# Microsoft Office Application Help - Excel Help forum > For Other Platforms(Mac, Google Docs, Mobile OS etc) >  >  Easy PO Generator

## CorbinSharer

Hi All,

I think I have an easy one!

I'm attempting to make my life and the life of our printer very easy by generating simple purchase order doc's in Excel to submit to our printer.
We don't have an ERP system  :Frown: 

So I have a basic template already, but I'm having problems finding the appropriate function to use that will look up the items associated with a PO number in the table sheet and autopopulate those SKU's in the PO Generator by keying in the appropriate PO # in the generator.

So I have two tabs:

1) the table in which I list the PO#, SKU's and quantities

2) the PO generator which will (once formatted) create a realistic purchase order document to submit to the vendor.

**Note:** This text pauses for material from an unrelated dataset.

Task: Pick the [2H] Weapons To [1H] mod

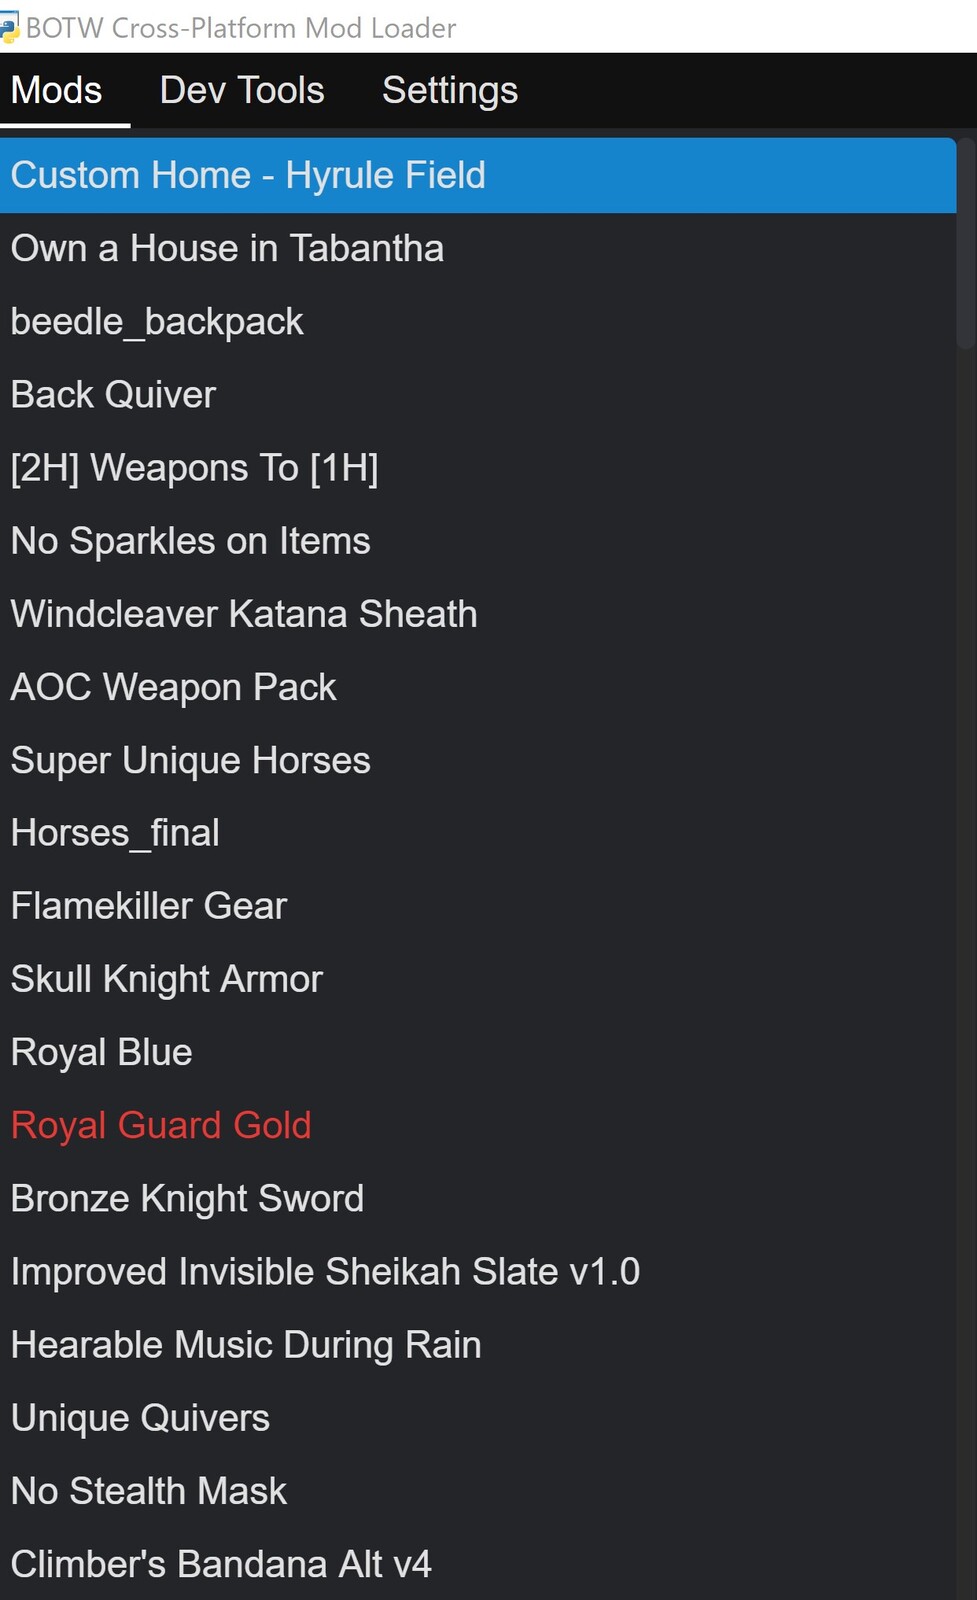Action: pyautogui.click(x=478, y=468)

I made a Google Doc: https://docs.google.com/spreadsheets...it?usp=sharing

So, ultimately, all I will need to do is key the PO # into cell B2 in the PO Generator tab, and it will pull a list of all Sku's associated with that PO # and  populate them down row A in the Generator.

I've tried INDEX/MATCH + ARRAY and come close but just didn't hit the target.

----------


## MarvinP

Hi Corbin and welcome to the Excel Help Forum,

Perhaps you need to look for Google Spreadsheet answers in the Google Docs forum?
https://productforums.google.com/forum/#!forum/docs

----------


## CorbinSharer

Thanks, Marvin, for the warm welcome. I'm using Excel, but I thought a google doc would be most helpful way to let people be creative.

Thanks for the help.

----------